Should any entry look odd, write it out exactly anyway, along with all the rest.

**** Input

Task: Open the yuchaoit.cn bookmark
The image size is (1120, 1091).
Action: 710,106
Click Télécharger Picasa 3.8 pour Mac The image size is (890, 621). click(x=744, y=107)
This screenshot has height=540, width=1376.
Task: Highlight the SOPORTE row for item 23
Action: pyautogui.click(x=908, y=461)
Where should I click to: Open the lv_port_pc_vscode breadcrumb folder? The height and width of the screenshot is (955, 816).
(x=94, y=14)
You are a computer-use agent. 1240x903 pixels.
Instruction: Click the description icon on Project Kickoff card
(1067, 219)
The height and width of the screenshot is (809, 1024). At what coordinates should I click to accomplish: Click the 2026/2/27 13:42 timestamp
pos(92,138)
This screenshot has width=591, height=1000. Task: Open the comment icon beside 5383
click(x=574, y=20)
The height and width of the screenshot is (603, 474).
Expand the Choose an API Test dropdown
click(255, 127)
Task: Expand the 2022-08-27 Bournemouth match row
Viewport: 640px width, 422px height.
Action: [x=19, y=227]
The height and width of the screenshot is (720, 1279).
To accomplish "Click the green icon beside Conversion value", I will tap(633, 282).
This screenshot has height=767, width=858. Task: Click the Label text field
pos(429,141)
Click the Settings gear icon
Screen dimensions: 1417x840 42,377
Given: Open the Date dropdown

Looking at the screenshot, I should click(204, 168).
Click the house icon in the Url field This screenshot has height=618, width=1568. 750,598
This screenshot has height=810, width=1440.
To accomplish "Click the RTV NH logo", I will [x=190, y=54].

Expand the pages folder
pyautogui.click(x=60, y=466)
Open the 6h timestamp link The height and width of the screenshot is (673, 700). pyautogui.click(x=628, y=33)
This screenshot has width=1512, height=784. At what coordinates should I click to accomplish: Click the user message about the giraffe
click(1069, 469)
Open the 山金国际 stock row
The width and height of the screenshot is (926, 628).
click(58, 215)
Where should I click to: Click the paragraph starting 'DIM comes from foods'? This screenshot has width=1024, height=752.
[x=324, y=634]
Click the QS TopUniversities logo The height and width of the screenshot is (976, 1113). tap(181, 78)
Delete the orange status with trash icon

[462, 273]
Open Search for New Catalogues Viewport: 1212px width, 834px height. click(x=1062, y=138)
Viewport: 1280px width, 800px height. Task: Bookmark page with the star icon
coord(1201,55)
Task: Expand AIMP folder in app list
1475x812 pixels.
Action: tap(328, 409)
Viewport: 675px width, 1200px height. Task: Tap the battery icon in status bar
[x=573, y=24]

********

**Response to the task**
Task: Open the yuchaoit.cn bookmark
The image size is (1120, 1091).
Action: 710,106
Click Télécharger Picasa 3.8 pour Mac The image size is (890, 621). click(x=744, y=107)
This screenshot has height=540, width=1376.
Task: Highlight the SOPORTE row for item 23
Action: pyautogui.click(x=908, y=461)
Where should I click to: Open the lv_port_pc_vscode breadcrumb folder? The height and width of the screenshot is (955, 816).
(x=94, y=14)
You are a computer-use agent. 1240x903 pixels.
Instruction: Click the description icon on Project Kickoff card
(1067, 219)
The height and width of the screenshot is (809, 1024). At what coordinates should I click to accomplish: Click the 2026/2/27 13:42 timestamp
pos(92,138)
This screenshot has width=591, height=1000. Task: Open the comment icon beside 5383
click(x=574, y=20)
The height and width of the screenshot is (603, 474).
Expand the Choose an API Test dropdown
click(255, 127)
Task: Expand the 2022-08-27 Bournemouth match row
Viewport: 640px width, 422px height.
Action: [x=19, y=227]
The height and width of the screenshot is (720, 1279).
To accomplish "Click the green icon beside Conversion value", I will tap(633, 282).
This screenshot has height=767, width=858. Task: Click the Label text field
pos(429,141)
Click the Settings gear icon
Screen dimensions: 1417x840 42,377
Given: Open the Date dropdown

Looking at the screenshot, I should click(204, 168).
Click the house icon in the Url field This screenshot has height=618, width=1568. 750,598
This screenshot has height=810, width=1440.
To accomplish "Click the RTV NH logo", I will [x=190, y=54].

Expand the pages folder
pyautogui.click(x=60, y=466)
Open the 6h timestamp link The height and width of the screenshot is (673, 700). pyautogui.click(x=628, y=33)
This screenshot has width=1512, height=784. At what coordinates should I click to accomplish: Click the user message about the giraffe
click(1069, 469)
Open the 山金国际 stock row
The width and height of the screenshot is (926, 628).
click(58, 215)
Where should I click to: Click the paragraph starting 'DIM comes from foods'? This screenshot has width=1024, height=752.
[x=324, y=634]
Click the QS TopUniversities logo The height and width of the screenshot is (976, 1113). tap(181, 78)
Delete the orange status with trash icon

[462, 273]
Open Search for New Catalogues Viewport: 1212px width, 834px height. click(x=1062, y=138)
Viewport: 1280px width, 800px height. Task: Bookmark page with the star icon
coord(1201,55)
Task: Expand AIMP folder in app list
1475x812 pixels.
Action: tap(328, 409)
Viewport: 675px width, 1200px height. Task: Tap the battery icon in status bar
[x=573, y=24]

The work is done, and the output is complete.